Emerging Markets’ Bubble Troubles
Emerging economies have been pursuing policies with little regard for the lessons of recent financial crises. Countries like India, Brazil, South Africa, and Indonesia have been hit by the Fed’s gradual exit from quantitative easing – and the asset bubbles that it has fueled.
ROME – Some of the developing world’s larger countries, flush with capital after being recognized by investors as “emerging-market economies” (EMEs), have been pursuing policies with little regard for the lessons of the financial crises of 1997-1998 and 2008-2009. As a result, countries like India, Brazil, South Africa, and Indonesia have been hit by the US Federal Reserve’s gradual exit from so-called quantitative easing (QE) – not just capital-flow reversals, but also a sharp decline in domestic asset prices.

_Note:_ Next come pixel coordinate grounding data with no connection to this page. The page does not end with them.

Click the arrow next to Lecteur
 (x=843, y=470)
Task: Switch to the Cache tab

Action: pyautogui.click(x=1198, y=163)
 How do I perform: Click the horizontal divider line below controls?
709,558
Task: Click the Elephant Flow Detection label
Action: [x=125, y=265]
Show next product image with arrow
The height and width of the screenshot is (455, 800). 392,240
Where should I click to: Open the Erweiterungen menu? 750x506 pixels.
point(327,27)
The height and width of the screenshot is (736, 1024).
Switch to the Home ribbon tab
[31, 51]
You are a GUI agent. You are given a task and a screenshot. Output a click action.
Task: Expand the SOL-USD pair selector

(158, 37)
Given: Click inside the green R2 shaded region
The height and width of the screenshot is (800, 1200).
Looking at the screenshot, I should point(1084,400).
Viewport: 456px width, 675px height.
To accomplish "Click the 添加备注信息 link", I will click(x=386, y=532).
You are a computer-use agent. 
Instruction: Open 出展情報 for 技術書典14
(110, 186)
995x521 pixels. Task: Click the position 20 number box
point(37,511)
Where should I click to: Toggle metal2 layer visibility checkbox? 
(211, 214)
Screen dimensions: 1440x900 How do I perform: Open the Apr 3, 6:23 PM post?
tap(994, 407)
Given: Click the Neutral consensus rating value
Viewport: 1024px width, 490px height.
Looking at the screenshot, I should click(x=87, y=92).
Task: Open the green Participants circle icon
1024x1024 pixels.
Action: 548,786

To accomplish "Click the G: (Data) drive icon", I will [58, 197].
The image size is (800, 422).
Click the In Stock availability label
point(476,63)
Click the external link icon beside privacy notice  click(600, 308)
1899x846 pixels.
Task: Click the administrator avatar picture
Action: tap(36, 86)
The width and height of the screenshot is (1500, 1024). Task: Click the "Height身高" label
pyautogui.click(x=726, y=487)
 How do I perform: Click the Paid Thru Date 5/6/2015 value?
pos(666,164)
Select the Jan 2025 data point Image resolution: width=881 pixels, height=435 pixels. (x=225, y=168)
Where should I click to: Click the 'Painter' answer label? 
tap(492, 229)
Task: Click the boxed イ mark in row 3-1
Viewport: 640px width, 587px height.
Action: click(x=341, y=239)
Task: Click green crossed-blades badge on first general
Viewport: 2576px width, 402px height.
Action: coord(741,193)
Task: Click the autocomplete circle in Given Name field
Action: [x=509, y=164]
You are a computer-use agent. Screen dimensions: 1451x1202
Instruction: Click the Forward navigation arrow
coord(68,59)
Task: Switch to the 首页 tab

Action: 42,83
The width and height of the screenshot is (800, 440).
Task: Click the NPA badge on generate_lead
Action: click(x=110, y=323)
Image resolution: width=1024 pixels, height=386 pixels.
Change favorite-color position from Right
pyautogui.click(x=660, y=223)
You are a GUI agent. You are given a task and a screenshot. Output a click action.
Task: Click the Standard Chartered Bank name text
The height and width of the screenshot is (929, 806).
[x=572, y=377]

Various developments last year raised expectations that the Fed would begin to taper its $85 billion-per-month open-ended bond-buying program sooner rather than later. This drove up US government-bond yields, and reduced the appeal of higher-yielding EME currencies. As a result, several EME currencies, from the Indian rupee to the Turkish lira, declined sharply.
Moreover, some EMEs have experienced financial-market disruptions and slowing economic growth. Such developments often lead to perverse economic behavior, as rumors and pessimistic predictions become self-fulfilling.